# factorise, hard

• Jan 12th 2011, 07:51 AM
andyboy179
factorise, hard
hi i need to know how to factorise this:

Attachment 20407

i know if it was 2x^2 - 121 it would = (x+11) (x-11)
so for this one would it be (2x +11) (2x-11) ???
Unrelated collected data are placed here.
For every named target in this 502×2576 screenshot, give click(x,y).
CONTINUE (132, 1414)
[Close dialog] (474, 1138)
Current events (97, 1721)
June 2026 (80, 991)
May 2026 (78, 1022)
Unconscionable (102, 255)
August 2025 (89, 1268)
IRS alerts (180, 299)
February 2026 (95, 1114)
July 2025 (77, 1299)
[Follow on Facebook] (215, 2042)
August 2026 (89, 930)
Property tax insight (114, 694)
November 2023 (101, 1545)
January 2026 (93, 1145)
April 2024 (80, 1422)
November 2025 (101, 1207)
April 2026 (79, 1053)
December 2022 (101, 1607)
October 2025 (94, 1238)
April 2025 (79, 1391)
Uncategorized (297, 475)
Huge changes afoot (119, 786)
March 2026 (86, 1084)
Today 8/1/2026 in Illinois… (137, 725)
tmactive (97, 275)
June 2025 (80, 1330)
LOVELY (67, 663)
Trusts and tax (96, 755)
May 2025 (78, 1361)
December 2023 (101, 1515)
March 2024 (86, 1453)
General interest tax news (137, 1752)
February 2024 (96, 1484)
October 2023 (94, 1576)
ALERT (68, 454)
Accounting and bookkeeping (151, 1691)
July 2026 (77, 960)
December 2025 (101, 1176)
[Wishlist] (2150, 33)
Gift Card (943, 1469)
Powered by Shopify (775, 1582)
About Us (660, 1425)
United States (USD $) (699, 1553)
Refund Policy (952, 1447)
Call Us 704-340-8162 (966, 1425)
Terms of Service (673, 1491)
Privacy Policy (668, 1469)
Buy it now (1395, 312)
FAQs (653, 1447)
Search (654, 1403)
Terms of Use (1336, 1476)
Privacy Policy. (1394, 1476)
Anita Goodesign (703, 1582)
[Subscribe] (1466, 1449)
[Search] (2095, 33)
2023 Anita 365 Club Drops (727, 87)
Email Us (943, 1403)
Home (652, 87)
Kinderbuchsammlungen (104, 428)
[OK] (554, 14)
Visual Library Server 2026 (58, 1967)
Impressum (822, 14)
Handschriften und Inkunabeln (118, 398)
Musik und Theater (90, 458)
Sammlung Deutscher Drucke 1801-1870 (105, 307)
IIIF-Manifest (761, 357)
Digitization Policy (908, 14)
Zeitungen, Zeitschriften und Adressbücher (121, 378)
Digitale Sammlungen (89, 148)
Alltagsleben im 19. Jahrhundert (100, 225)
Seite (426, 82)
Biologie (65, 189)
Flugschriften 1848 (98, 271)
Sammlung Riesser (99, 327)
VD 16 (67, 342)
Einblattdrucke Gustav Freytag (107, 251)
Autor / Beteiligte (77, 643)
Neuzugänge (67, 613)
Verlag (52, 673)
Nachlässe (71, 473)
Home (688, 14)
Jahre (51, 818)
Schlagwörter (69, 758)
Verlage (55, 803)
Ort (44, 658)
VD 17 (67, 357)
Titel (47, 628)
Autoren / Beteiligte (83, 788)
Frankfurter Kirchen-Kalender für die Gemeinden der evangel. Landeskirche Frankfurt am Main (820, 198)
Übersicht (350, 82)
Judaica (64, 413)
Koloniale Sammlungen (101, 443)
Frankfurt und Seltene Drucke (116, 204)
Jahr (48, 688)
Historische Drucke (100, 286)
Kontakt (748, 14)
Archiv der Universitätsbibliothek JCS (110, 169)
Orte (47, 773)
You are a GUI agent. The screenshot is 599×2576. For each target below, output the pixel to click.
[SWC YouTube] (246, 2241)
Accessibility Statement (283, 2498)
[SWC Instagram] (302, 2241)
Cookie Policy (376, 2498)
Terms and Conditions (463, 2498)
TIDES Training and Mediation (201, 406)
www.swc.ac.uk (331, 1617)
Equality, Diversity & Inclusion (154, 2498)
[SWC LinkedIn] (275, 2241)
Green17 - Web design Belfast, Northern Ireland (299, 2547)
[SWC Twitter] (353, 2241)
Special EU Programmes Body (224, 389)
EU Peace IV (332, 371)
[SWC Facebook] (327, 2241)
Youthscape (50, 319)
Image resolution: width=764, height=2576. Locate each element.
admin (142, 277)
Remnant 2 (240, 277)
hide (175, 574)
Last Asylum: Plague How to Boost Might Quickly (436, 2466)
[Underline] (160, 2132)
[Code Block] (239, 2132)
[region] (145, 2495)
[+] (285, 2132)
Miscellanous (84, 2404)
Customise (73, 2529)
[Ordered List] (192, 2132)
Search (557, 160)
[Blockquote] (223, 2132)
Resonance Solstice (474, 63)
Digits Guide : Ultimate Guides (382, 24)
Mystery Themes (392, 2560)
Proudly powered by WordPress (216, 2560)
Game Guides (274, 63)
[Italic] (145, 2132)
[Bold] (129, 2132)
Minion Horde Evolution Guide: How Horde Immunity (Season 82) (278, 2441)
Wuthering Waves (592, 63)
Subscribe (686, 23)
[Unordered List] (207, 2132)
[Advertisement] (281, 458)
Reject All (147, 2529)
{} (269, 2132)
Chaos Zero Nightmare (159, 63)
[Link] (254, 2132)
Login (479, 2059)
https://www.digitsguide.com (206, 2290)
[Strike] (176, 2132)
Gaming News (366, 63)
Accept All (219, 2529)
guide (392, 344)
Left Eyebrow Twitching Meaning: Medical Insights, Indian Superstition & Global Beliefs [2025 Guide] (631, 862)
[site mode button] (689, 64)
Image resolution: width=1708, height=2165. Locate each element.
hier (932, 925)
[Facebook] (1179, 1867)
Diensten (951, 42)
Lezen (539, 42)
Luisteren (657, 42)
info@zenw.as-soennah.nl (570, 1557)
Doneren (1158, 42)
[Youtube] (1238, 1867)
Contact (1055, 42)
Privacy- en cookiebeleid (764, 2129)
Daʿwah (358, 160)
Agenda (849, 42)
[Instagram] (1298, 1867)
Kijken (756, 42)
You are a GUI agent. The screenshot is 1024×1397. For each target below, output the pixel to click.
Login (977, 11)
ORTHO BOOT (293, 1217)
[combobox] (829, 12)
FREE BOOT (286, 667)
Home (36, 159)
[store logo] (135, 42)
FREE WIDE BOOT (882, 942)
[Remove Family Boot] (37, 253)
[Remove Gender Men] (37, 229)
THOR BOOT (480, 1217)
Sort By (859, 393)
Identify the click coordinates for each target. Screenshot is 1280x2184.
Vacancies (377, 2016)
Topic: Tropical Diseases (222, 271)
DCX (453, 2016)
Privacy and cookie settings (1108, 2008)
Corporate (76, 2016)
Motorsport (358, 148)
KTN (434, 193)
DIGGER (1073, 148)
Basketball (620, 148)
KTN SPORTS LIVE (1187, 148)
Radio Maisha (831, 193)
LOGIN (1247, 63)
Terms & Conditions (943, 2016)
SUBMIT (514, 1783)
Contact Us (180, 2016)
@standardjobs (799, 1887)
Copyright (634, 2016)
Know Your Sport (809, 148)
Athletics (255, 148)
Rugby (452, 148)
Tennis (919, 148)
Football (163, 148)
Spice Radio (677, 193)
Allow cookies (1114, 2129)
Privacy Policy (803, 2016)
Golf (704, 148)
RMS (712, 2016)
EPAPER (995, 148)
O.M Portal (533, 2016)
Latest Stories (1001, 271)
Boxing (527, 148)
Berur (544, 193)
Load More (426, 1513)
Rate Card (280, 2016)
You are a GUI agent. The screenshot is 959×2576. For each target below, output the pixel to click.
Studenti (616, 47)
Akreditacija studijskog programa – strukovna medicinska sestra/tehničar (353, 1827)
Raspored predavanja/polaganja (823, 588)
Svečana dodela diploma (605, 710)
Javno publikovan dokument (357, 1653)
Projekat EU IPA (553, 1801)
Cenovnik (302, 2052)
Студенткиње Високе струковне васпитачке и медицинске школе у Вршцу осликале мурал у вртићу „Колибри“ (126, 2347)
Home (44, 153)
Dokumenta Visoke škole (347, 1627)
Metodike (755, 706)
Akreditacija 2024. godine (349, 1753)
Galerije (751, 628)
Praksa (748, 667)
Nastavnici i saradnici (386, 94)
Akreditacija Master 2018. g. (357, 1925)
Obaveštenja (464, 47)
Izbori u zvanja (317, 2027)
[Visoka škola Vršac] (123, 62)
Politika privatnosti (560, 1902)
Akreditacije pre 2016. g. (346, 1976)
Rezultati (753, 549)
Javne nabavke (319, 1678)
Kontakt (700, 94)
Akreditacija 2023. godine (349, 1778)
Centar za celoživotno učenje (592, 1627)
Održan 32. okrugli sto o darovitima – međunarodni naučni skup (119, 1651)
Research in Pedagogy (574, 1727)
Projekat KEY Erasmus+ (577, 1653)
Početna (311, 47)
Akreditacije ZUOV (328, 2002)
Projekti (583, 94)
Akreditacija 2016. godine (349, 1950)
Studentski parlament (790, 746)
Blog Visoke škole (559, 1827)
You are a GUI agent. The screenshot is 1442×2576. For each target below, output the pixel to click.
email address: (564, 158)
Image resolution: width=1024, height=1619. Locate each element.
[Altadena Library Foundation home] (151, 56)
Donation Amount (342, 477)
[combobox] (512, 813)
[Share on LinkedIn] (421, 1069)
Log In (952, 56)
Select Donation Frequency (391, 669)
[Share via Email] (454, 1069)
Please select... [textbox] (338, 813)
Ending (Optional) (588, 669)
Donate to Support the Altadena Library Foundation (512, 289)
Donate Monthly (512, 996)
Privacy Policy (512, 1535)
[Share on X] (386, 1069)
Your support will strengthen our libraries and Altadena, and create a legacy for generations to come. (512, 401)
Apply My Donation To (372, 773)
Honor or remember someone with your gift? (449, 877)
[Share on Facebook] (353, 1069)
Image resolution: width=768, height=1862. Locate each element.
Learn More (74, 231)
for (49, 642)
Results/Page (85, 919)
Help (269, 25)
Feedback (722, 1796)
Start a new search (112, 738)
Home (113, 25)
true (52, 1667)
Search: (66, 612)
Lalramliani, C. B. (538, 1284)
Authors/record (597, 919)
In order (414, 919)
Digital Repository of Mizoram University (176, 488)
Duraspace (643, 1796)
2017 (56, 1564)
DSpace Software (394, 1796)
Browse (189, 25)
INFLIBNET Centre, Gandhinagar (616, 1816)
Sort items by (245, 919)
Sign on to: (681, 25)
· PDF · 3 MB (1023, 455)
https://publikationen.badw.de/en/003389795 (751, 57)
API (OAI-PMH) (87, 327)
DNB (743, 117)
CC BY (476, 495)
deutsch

if not could you please tell me where im going wrong!

Thanks!
• Jan 12th 2011, 07:57 AM
Amer
Quote:

Originally Posted by andyboy179
hi i need to know how to factorise this:

Attachment 20407

i know if it was 2x^2 - 121 it would = (x+11) (x-11)
so for this one would it be (2x +11) (2x-11) ???

if not could you please tell me where im going wrong!

Thanks!

if it is x^2 - 121 = (x -11)(x + 11 )
but 2x^2 - 121 is not equal to (x- 11)(x+11)

ur solution for the question is rite 4x^2 - 121 = (2x - 11)(2x +11)
• Jan 12th 2011, 10:35 AM
HallsofIvy
In general, [tex]a^2- b^2= (a- b)(a+ b)/[tex]

Actually, $2x^2- 121= (\sqrt{2}x)^2- 11^2= (\sqrt{2}x- 11)(\sqrt{2}x+ 11)$, not $(x- 11)(x+ 11)$. I presume that was a mis-type.

$4x^2= (2x)^2$ so, yes, $4x^2- 121= (2x- 11)(2x+ 11)$.